Latihan terus menunjukkan perkembangan. Aku kemudian berfikir, jika niatku menanamkan kebanggaan, mendidik mental mereka untuk “tampil” maka apakah mereka hanya akan berakhir di latihan akhir pekan? Tidak pikirku, untuk menyemangati mereka, aku harus membuat pentas. Ku kumpulkan niat, pergilah aku menghadap pemegang kekuasaan tertinggi di desa, dan usulanku tak disetujui. Sudahlah, aku lelah mencerca mereka dengan berbagai prasangka yang hanya membuat hatiku semakin sakit. Membuang waktuku dengan kebencian. Satu obrolan yang kuingat dengan mas Edo kala itu. Jika ada pohon besar melintang di depan jalanmu, mengapa kamu harus melawan dengan memotongnya, mengapa tak bergeser selangkah lewat di pinggirnya. Aku rasa kamu bisa melanjutkan perjalanan setelah itu.
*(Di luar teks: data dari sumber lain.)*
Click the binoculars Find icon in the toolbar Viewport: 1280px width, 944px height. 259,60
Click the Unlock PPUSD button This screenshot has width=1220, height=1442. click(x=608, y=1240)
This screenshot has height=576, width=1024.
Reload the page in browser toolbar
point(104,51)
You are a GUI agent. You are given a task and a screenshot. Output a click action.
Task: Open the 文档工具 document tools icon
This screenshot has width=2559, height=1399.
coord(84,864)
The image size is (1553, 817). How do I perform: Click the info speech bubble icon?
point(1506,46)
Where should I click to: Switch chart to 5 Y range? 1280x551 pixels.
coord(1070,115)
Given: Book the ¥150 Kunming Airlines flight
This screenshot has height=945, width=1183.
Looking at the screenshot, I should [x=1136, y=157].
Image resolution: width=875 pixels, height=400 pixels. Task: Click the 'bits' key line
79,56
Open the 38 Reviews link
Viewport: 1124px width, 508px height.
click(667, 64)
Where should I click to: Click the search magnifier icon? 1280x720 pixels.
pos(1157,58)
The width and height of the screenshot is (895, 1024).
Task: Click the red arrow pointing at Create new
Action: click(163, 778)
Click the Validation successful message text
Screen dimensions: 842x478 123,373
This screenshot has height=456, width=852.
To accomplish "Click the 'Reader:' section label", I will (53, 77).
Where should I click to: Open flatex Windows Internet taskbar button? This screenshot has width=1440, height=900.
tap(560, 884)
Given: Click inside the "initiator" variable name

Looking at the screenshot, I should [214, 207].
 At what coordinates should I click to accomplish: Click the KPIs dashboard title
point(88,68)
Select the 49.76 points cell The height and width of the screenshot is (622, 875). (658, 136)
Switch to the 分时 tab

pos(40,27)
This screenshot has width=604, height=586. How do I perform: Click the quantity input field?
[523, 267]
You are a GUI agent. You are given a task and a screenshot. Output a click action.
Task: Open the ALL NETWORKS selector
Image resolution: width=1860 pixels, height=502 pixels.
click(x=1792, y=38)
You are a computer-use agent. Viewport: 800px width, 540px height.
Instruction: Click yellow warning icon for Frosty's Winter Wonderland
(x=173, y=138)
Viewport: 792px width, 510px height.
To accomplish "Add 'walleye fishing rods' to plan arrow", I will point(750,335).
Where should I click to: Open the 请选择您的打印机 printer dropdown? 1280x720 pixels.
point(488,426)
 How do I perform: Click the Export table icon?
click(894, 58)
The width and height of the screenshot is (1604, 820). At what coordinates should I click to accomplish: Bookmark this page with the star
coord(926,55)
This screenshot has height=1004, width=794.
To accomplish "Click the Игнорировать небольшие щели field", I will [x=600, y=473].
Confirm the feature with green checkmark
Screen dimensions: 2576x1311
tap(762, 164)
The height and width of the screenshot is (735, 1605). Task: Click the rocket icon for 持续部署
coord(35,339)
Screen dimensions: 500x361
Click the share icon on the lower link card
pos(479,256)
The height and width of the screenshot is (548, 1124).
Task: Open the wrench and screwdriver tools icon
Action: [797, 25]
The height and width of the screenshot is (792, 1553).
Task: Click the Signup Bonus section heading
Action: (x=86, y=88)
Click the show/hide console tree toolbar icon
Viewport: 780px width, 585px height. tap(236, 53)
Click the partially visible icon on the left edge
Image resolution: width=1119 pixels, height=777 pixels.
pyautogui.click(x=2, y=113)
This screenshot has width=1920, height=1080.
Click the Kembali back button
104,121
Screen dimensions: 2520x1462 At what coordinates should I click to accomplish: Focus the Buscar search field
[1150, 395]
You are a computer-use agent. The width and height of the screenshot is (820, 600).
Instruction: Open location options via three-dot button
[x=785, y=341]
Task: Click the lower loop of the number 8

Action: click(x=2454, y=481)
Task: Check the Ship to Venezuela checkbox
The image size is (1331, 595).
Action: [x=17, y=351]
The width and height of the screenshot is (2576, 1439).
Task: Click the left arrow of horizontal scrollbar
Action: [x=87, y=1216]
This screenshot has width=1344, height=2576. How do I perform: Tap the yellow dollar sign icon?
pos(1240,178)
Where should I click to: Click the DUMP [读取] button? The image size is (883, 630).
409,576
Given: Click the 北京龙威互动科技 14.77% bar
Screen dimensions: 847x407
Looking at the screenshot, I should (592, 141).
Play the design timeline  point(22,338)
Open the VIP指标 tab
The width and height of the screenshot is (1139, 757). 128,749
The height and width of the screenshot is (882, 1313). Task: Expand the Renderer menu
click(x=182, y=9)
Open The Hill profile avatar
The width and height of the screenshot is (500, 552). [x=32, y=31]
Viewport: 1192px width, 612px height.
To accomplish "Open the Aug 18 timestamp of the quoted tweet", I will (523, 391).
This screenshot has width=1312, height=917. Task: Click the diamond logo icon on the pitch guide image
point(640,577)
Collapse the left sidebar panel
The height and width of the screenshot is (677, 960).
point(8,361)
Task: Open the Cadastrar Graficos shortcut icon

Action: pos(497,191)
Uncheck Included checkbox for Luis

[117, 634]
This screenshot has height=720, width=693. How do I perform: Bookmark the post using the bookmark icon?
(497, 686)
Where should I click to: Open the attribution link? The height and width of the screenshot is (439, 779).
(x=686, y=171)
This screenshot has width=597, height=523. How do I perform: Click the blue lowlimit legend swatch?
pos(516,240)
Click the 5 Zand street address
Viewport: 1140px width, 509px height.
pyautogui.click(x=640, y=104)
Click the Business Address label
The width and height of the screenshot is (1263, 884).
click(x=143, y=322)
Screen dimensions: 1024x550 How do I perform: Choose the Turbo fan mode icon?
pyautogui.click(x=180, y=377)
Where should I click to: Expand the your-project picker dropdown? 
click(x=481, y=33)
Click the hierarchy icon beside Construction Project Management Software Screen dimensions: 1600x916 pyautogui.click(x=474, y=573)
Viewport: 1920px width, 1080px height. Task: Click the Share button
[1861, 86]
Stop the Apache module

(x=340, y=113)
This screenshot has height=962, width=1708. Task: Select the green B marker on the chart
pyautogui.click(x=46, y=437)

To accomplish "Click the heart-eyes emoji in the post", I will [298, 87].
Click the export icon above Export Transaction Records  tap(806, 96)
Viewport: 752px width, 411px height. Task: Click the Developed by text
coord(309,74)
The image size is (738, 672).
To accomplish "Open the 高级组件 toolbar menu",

Keputusan mereka bukanlah akhir yang bisa menghentikanku. Allah SWT, Tuhan yang kusembah dengan segala kehinaannkulah yang merestui niatku. Aku diberkahi tim yang luar biasa yang mewujudkan mimpi kecil ini menjadi nyata. Mereka yang berhasil ku “tipu” untuk berjibaku merencanakan pentas, pulang larut setiap malam tanpa sepeserpun rupiah yang kuimingi. Terima kasih Dita, Cici, Fency, Hesti, Rona dan Adi. Sungguh aku mencintai kalian, bukan aku namun sang maha pemberi yang akan memberi kalian hadiah itu.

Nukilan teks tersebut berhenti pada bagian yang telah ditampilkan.